The final rule should be the most obvious yet unfortunately it can still rear it’s ugly head, don’t let it be offensive.
This is where the aforementioned email comes in, which proudly announced a free ‘Spiked Hot Chocolate’ in a London bar. Whilst we appreciate ‘spiked’ is a term that has been used to describe adding a flavour to a drink for a long time, in this day and age its other meaning, specifically when it comes to hospitality, has surely made it a word to avoid when naming a drink. There are lists and lists on the internet of other offensively named drinks. The fact is they may not offend you but are they likely to offend others? In this respect we would suggest caution.
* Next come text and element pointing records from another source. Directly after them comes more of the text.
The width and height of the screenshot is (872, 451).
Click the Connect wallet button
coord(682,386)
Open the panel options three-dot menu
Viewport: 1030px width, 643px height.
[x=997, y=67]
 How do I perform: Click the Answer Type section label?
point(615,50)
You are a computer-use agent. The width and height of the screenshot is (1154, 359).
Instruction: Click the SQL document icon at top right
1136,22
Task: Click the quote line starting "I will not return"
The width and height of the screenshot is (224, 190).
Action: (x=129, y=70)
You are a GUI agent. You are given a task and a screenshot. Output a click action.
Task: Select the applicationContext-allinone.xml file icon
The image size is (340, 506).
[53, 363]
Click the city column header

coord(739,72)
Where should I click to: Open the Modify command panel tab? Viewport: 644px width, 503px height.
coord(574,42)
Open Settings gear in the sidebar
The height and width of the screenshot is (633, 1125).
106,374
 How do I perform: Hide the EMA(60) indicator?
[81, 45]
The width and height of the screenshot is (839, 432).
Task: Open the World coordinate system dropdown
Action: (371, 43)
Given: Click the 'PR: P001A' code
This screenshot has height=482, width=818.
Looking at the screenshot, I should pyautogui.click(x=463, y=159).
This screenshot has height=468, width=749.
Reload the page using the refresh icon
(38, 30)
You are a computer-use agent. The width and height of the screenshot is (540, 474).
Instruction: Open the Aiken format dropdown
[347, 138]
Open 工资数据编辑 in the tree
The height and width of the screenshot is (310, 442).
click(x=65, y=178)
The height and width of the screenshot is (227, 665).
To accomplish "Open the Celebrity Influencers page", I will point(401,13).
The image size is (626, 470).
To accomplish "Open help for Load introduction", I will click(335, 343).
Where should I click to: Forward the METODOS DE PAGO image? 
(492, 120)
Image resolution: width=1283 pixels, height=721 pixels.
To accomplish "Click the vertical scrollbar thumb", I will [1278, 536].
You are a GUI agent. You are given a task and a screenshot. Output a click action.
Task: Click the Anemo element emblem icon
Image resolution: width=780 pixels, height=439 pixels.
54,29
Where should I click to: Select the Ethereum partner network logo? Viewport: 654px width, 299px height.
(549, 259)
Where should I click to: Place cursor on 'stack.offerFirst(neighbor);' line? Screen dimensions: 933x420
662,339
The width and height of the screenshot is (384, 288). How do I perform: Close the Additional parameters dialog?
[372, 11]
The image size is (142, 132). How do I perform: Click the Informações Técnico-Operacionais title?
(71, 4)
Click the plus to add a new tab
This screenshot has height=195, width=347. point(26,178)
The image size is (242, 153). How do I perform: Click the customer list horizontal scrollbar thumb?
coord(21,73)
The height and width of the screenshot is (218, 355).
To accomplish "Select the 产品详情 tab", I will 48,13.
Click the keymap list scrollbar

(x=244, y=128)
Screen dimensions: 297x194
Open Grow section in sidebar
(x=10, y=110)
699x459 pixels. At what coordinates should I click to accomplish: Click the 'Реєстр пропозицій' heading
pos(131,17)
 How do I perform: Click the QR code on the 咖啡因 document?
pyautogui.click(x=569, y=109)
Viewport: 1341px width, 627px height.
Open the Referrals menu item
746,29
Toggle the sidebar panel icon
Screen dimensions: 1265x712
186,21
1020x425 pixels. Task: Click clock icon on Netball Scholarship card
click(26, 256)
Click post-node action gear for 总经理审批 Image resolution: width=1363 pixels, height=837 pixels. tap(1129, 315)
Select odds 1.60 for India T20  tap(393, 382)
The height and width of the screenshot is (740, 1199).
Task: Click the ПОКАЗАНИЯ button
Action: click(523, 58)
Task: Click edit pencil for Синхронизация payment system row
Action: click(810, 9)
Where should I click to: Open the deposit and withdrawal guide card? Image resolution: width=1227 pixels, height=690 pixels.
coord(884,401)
Classic Drinks, Classic Names
There has been a welcome return to classic flavours in recent years, with ingredient numbers being paired back however the number of words in a cocktail name seem to have been increasing. It appears as if people have run out of words.
It doesn’t have to be overly clever, most classic cocktail names aren’t after all, however if you are struggling, try thinking out of the box a little. Andy had a look at some words which may inspire you if you’re feeling stuck (and whilst some may be a bit tricky to pronounce they should get your creative juices going).
Finally please google the name you come up with to check you aren’t nicking someone else’s work. Sure if there is one side mention on an obscure website about a cocktail they had in 1932 in a bar in Peru then you’re fine, just check it isn’t a well known drink.
As far as competitions go these rules apply, but there are a few more things to consider which are covered in more detail in the wonderful (not in anyway bias) Cocktail Competition Handbook.
Cocktail names are hugely important so please give yourself time when creating your menu to come up with great names.
Oh and we can’t leave an article on cocktail names without looking at the world of puns. Hitting their heyday a few years back with a series of corkers, they aren’t as simple as they may seem. To really shine they not only have to be funny but the best also let the consumer know what they are getting flavour-wise in their glass. For a period everything Gareth Evans touched turned to gold with some of our favourites including – Dill, Or No Dill; 99 Problems But A Birch Ain’t One and Vermouth? You Can’t Handle Vermouth.